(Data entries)
:::::
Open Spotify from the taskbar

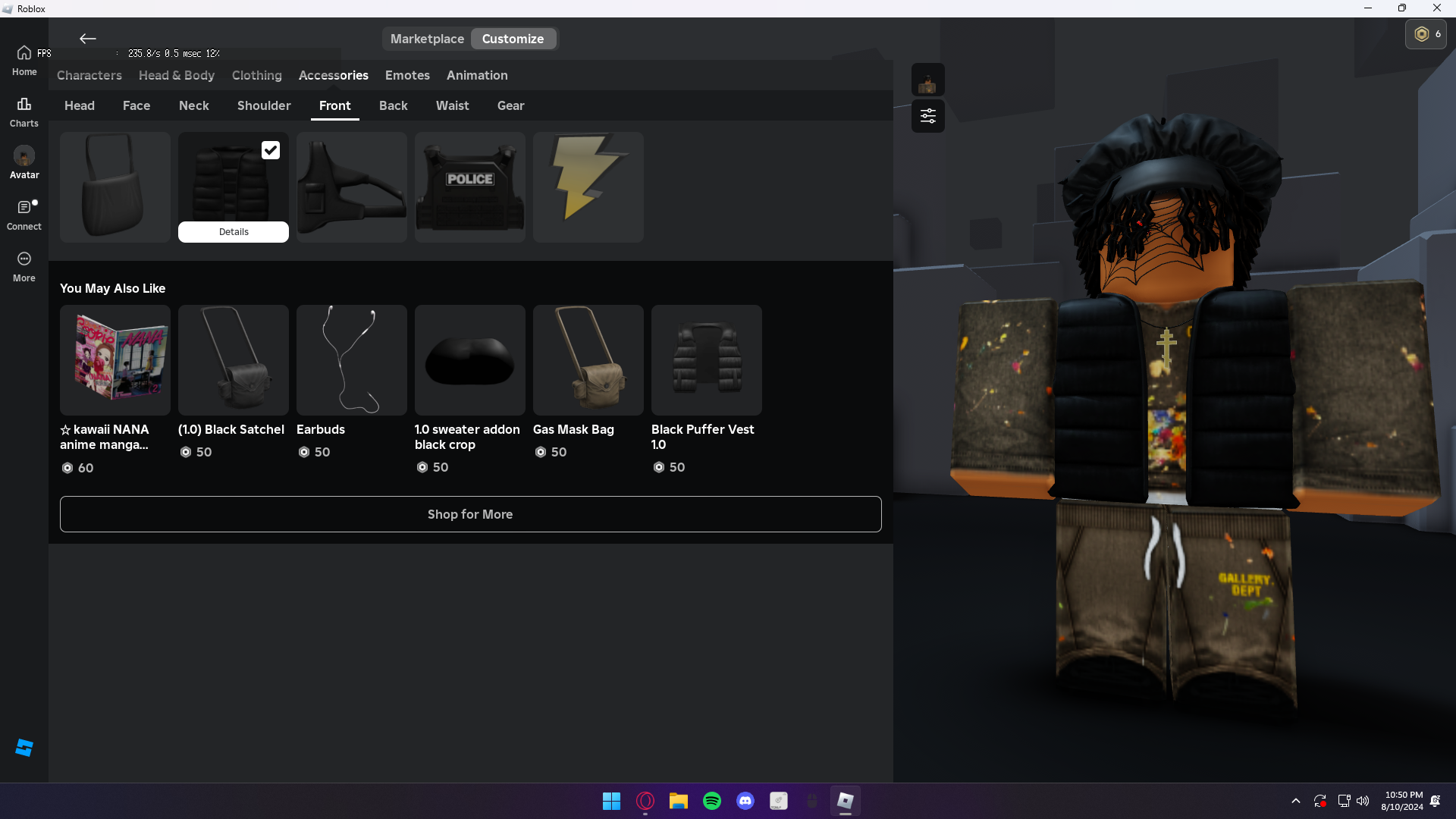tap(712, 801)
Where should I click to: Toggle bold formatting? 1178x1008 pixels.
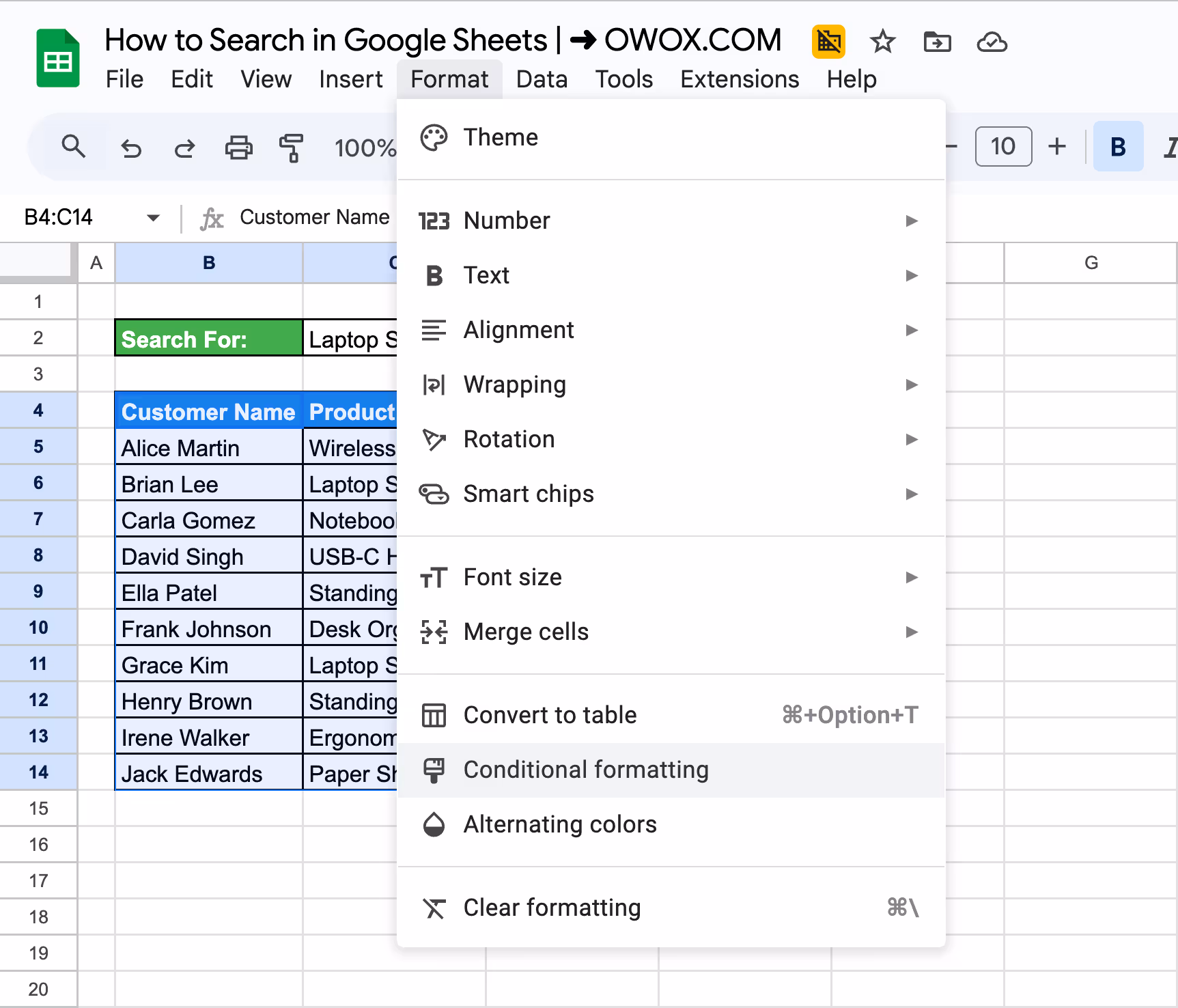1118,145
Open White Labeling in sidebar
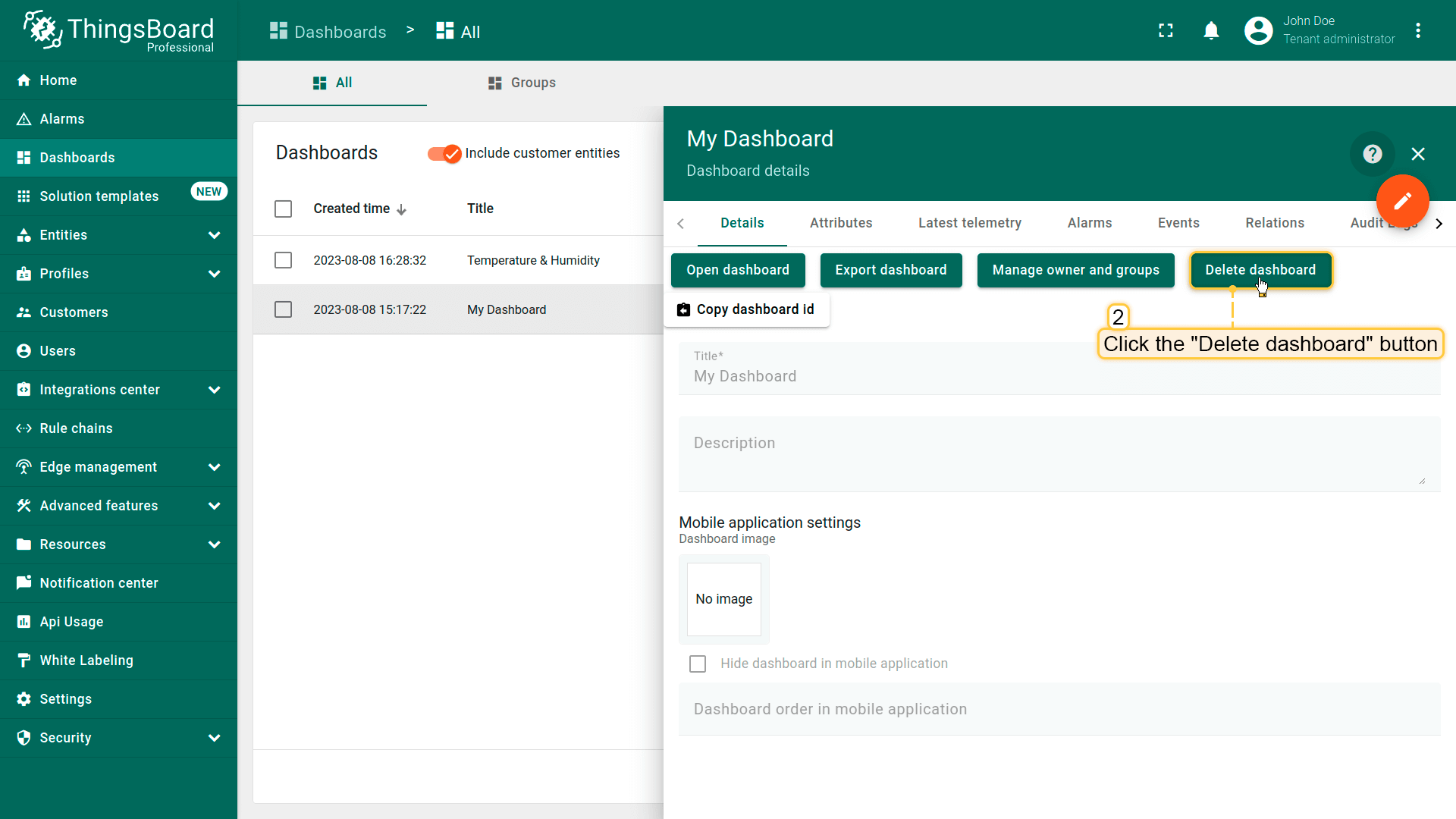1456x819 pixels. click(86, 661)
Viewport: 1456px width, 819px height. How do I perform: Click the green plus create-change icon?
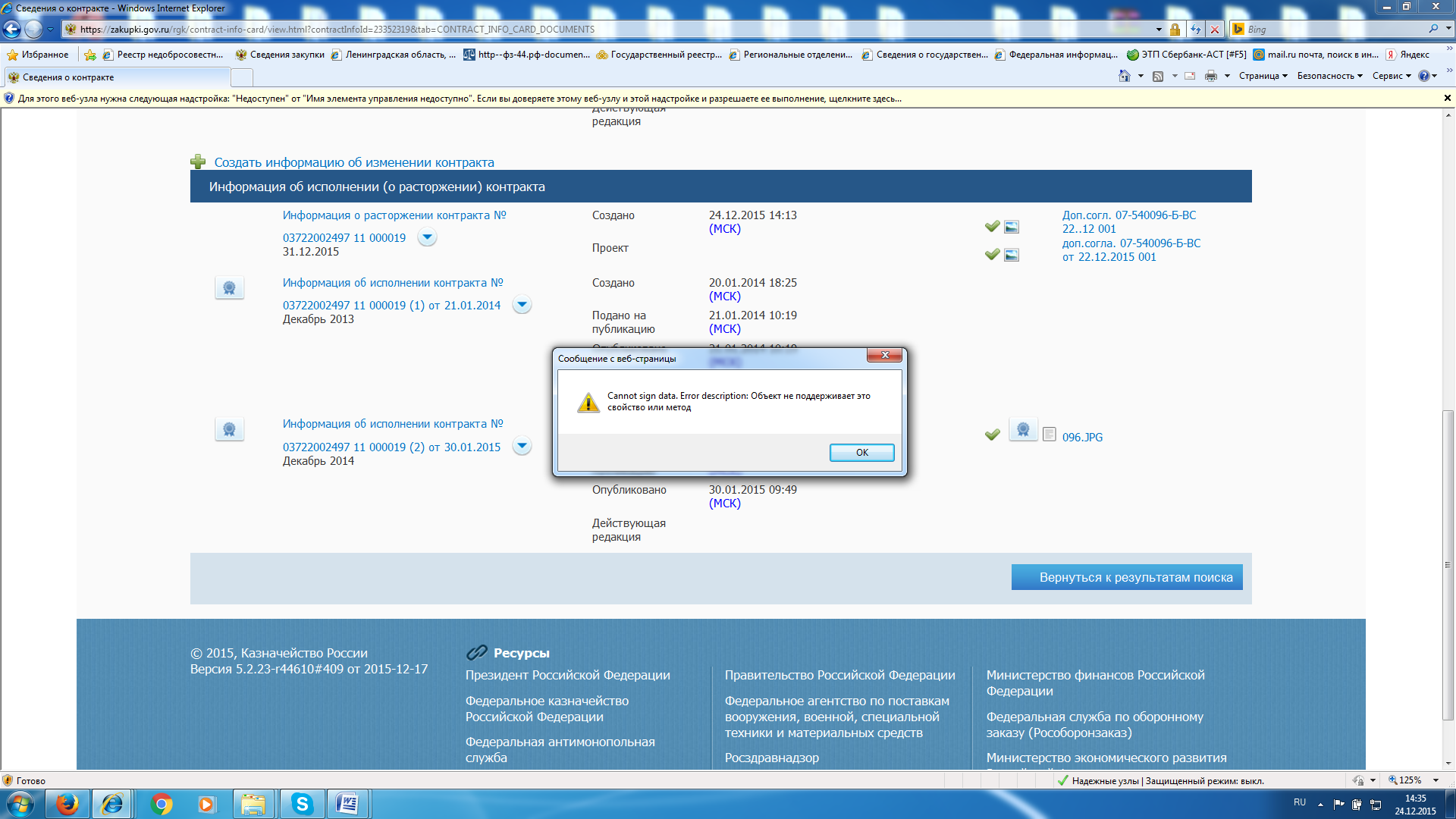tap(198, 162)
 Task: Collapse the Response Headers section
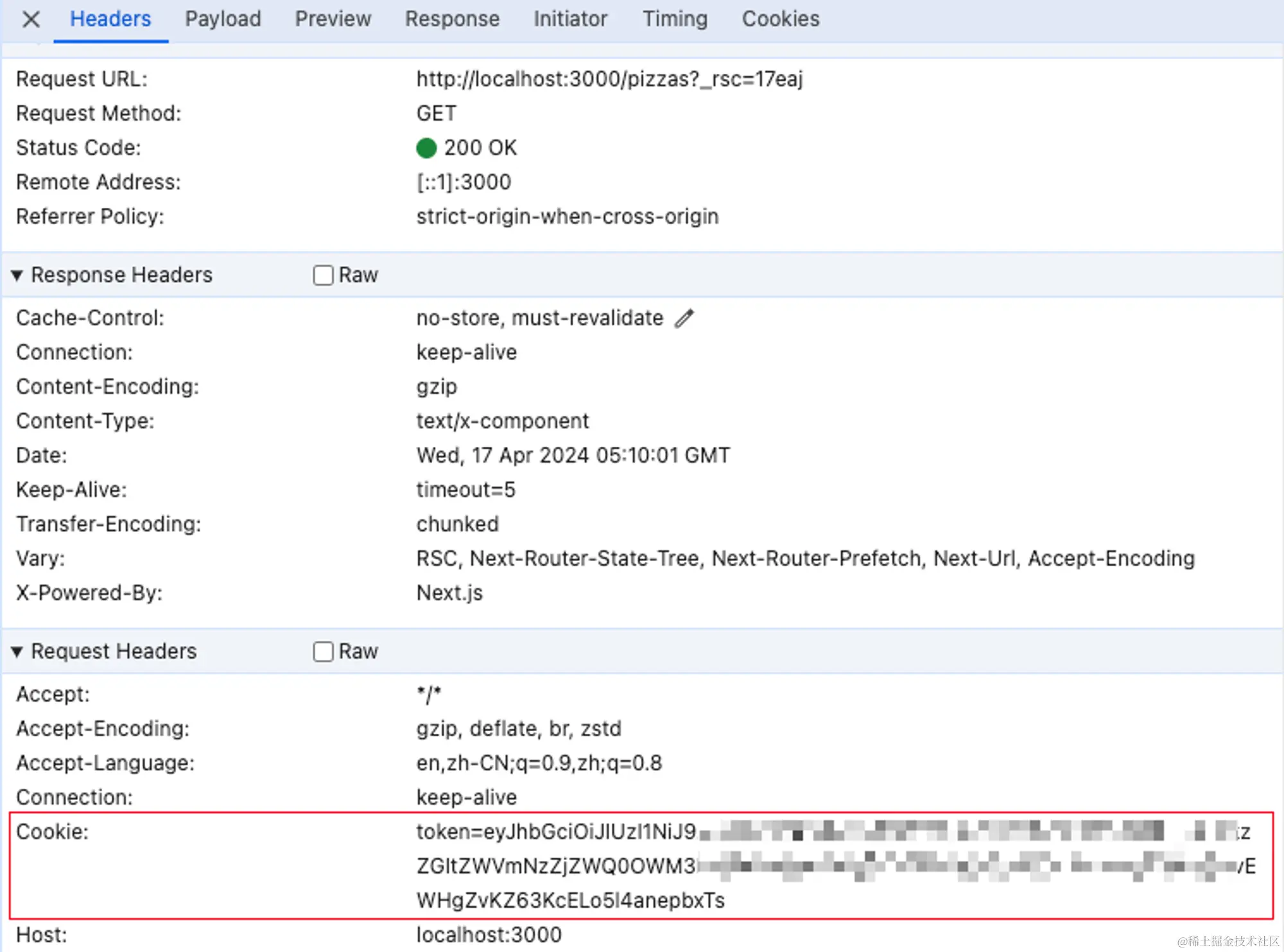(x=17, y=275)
:::::
#### Work instruction:
Output the records above in their entirety and exactly, leaving out all images.

#### Task answer:
Open Spotify from the taskbar

tap(712, 801)
Where should I click to: Toggle bold formatting? 1178x1008 pixels.
1118,145
Open White Labeling in sidebar
1456x819 pixels. click(86, 661)
Viewport: 1456px width, 819px height. How do I perform: Click the green plus create-change icon?
tap(198, 162)
 Task: Collapse the Response Headers section
(x=17, y=275)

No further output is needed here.